Reactive oxygen species (ROS) in the paraventricular nucleus (PVN) play a pivotal role in the pathogenesis of
hypertension. Nuclear factor E2-related factor-2 (Nrf2) is an important
transcription factor that modulates cell
antioxidant defense response against oxidative stress. The present study aimed to explore the efficacy of PVN administration of
tert-butylhydroquinone (
tBHQ), a selective Nrf2 activator, in hypertensive rats. 16-week-old spontaneously hypertensive rats (SHR) and normotensive Wistar-Kyoto (WKY) rats were used in this study. These rats were chronic bilateral PVN infusion of
tBHQ (0.8μg/day), or
oxygen free radical scavenger tempol (20μg/h), or vehicle for 2weeks. SHR rats had higher mean arterial pressure (MAP), plasma
norepinephrine (NE) levels, and sympathetic nerve activity (RSNA) and lower PVN levels of Nrf2, hemeoxygenase-1 (HO-1),
superoxide dismutase-1 (SOD1) and
catalase (CAT) as compared with those in the WKY group. Bilateral PVN infusion of
tBHQ or
tempol significantly reduced MAP, RSNA, plasma NE levels in SHR rats. In addition,
tBHQ treatment enhanced the nuclear accumulation of Nrf2 and increased the expression of HO-1, CAT and SOD1 in SHR rats.
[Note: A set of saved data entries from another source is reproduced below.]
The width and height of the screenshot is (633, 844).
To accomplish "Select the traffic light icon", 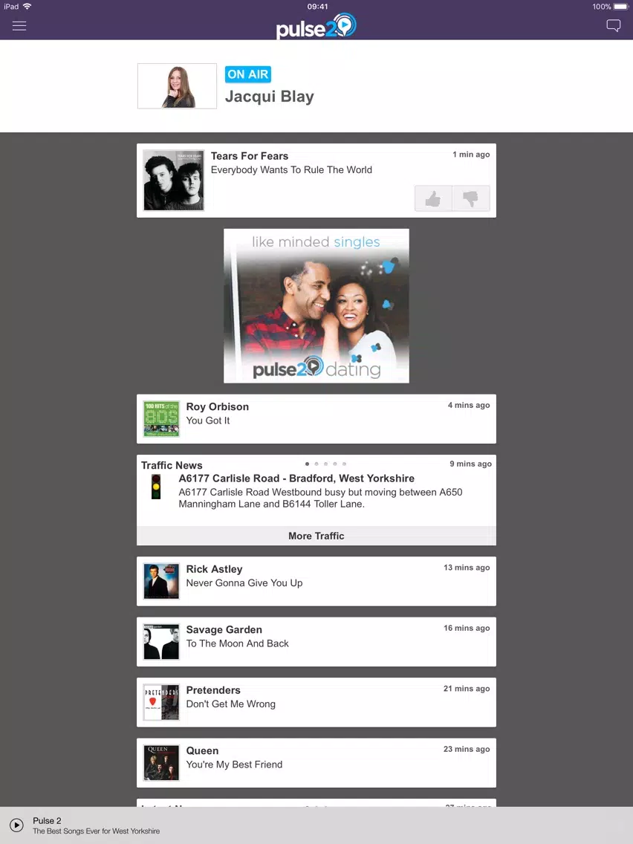I will [x=156, y=487].
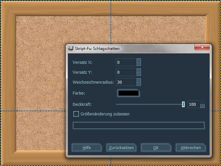
Task: Cancel the dialog with Abbrechen
Action: (190, 148)
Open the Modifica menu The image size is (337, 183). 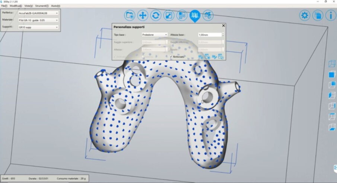[16, 6]
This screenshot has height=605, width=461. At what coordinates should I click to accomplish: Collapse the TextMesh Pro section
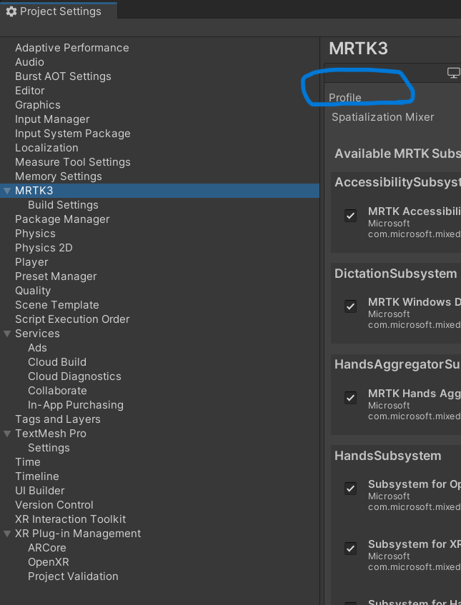[x=6, y=433]
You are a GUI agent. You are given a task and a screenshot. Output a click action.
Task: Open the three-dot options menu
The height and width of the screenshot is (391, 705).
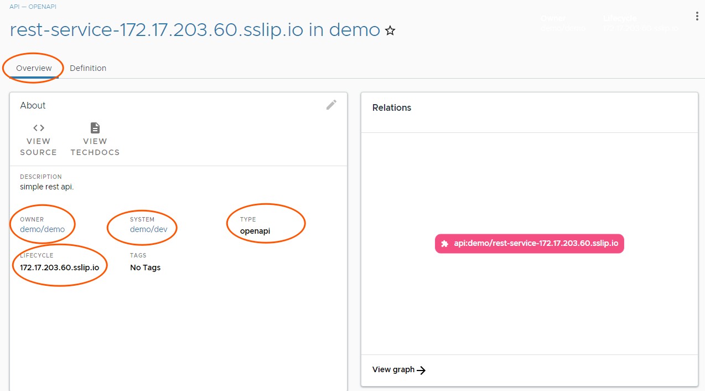coord(696,16)
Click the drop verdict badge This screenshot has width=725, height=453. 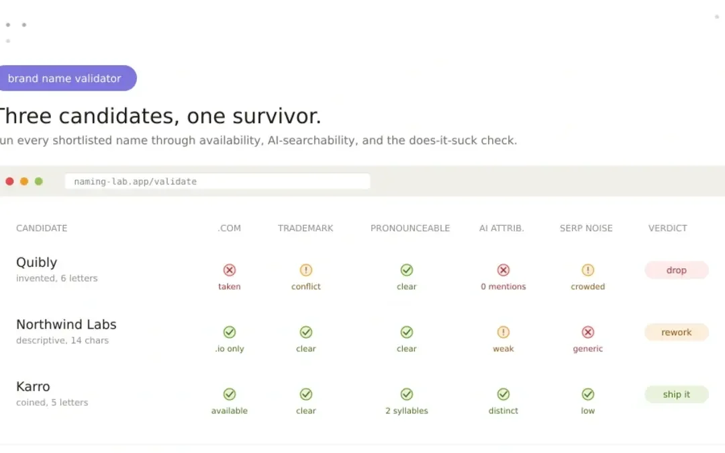pyautogui.click(x=677, y=270)

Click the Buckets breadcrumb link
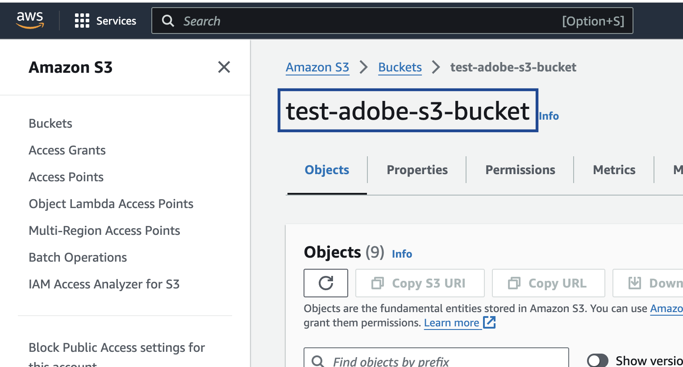(x=400, y=67)
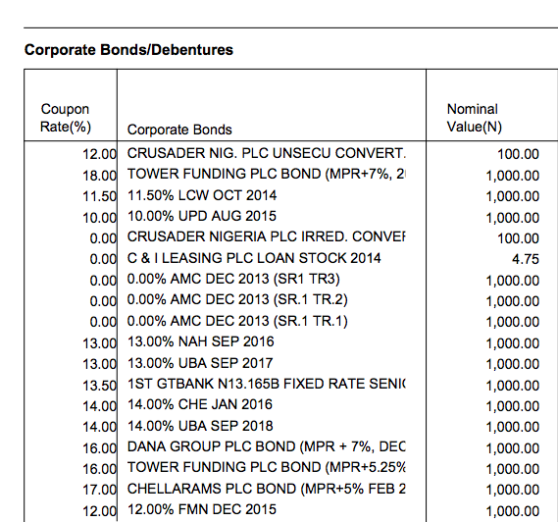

Furthermore,
tBHQ attenuated PVN levels of ROS, the expression of proinflammatory
cytokines and restored the imbalance of
neurotransmitters in PVN. Knockdown of Nrf2 in the PVN by adeno-associated virus mediated
small interfering RNA abrogated the protective effects of
tBHQ on
hypertension. These findings suggest that PVN administration of
tBHQ can attenuate
hypertension by activation of the Nrf2-mediated signaling pathway.